Step-by-Step Solution:
Step 1: Convert the mixed numbers to improper fractions.• 1 1/2 = (2 * 1 + 1) / 2 = 3 / 2.• 1 1/3 = (3 * 1 + 1) / 3 = 4 / 3.Step 2: Square each fraction.• Square of 3 / 2 is (3 / 2)^2 = 9 / 4.• Square of 4 / 3 is (4 / 3)^2 = 16 / 9.Step 3: Take the reciprocal of each squared value.• Reciprocal of 9 / 4 is 4 / 9.• Reciprocal of 16 / 9 is 9 / 16.Step 4: Now find the ratio of these reciprocals: (4 / 9) : (9 / 16).Step 5: Express this ratio as a single fraction and simplify: (4 / 9) / (9 / 16) = (4 / 9) * (16 / 9).Step 6: Multiply numerators and denominators: (4 * 16) / (9 * 9) = 64 / 81.Step 7: Therefore, the ratio of the reciprocals is 64 : 81.

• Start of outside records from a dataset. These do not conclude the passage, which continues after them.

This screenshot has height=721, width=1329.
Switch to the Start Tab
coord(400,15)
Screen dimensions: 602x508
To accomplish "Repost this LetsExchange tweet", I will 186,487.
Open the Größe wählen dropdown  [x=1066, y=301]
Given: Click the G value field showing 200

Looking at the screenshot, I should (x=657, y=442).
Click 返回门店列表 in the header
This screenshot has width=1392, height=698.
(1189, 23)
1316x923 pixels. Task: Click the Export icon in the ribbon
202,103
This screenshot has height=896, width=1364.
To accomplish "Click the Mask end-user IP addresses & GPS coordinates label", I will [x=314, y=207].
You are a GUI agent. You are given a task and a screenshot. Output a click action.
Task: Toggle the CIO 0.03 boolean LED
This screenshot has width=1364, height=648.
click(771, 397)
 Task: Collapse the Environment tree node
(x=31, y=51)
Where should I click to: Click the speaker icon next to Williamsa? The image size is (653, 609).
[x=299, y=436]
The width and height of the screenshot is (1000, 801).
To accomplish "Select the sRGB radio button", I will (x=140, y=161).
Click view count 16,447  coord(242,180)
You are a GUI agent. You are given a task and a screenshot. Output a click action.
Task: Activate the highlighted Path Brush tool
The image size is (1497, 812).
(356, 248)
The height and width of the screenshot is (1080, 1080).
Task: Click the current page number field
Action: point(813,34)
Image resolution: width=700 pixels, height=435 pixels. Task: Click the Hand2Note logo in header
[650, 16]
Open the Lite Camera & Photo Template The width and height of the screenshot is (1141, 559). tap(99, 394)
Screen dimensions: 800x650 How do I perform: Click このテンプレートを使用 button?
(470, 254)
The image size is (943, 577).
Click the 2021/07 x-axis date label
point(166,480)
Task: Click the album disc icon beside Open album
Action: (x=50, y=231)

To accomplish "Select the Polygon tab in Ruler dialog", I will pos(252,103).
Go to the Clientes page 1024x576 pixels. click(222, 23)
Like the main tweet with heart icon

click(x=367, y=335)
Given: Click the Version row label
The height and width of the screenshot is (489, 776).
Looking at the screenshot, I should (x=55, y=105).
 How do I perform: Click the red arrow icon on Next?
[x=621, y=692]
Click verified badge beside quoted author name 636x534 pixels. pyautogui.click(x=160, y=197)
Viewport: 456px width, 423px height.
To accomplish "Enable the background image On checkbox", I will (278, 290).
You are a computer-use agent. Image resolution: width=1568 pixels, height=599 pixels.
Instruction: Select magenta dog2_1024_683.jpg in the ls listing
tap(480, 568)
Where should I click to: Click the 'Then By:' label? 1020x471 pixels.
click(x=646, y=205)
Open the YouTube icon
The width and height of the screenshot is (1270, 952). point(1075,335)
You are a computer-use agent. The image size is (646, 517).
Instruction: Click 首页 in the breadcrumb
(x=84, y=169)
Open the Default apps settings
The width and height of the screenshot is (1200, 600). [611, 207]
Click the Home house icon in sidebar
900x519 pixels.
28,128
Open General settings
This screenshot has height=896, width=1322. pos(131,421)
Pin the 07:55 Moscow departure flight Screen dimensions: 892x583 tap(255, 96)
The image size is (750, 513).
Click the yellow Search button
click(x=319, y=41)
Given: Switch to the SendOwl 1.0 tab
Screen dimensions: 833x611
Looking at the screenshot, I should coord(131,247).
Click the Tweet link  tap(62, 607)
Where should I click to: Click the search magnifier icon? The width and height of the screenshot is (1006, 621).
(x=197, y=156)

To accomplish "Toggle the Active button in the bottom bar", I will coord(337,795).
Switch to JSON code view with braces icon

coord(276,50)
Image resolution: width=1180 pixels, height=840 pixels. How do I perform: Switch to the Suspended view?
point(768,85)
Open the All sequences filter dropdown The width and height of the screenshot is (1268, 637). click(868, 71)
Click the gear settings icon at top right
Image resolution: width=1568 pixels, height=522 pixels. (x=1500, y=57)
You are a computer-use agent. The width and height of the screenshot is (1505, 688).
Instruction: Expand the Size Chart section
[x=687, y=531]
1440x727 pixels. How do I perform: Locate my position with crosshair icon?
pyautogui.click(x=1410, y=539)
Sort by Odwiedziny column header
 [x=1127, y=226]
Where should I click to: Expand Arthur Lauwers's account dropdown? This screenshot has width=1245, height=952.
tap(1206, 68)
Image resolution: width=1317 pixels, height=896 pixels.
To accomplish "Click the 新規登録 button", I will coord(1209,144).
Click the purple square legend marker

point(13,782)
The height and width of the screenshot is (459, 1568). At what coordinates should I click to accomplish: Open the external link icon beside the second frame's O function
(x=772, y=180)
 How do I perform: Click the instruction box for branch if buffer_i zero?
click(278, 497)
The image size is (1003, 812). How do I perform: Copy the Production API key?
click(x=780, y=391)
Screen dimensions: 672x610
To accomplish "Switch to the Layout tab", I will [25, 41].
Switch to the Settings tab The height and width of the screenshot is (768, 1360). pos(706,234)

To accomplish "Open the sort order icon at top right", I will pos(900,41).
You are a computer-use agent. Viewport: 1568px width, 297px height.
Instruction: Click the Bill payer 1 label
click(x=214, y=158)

Verification / Alternative check:
We can also think directly in terms of proportionality. Since the squared values are 9 / 4 and 16 / 9, their reciprocals 4 / 9 and 9 / 16 are natural inverses. Writing the ratio as 4 / 9 : 9 / 16 and simplifying through the same multiplication process confirms that no simplification has been overlooked. The final reduced form 64 : 81 is already in simplest form because 64 and 81 have no common factor other than 1. This confirms that the answer is consistent and fully simplified.

Why Other Options Are Wrong:
• 8 : 9: This might arise from confusing squaring with taking square roots or simplifying incorrectly.• 81 : 64: This is the inverse of the correct ratio and would correspond to reversing the order of the two reciprocals.• 9 : 8: This again reflects mixing up the fraction operations and not handling squares and reciprocals step by step.

Common Pitfalls:
Typical errors include failing to convert mixed numbers into improper fractions, squaring only the numerator but not the denominator, or misinterpreting the word reciprocal. Some students also directly square 1.5 and 1.333 without expressing them as fractions, which can introduce rounding errors. Another pitfall is to compute the ratio of the squares instead of the ratio of the reciprocals of the squares. Careful reading and systematic handling of fraction operations is essential.

Final Answer:
The reciprocals of the squares are in the ratio 64 : 81.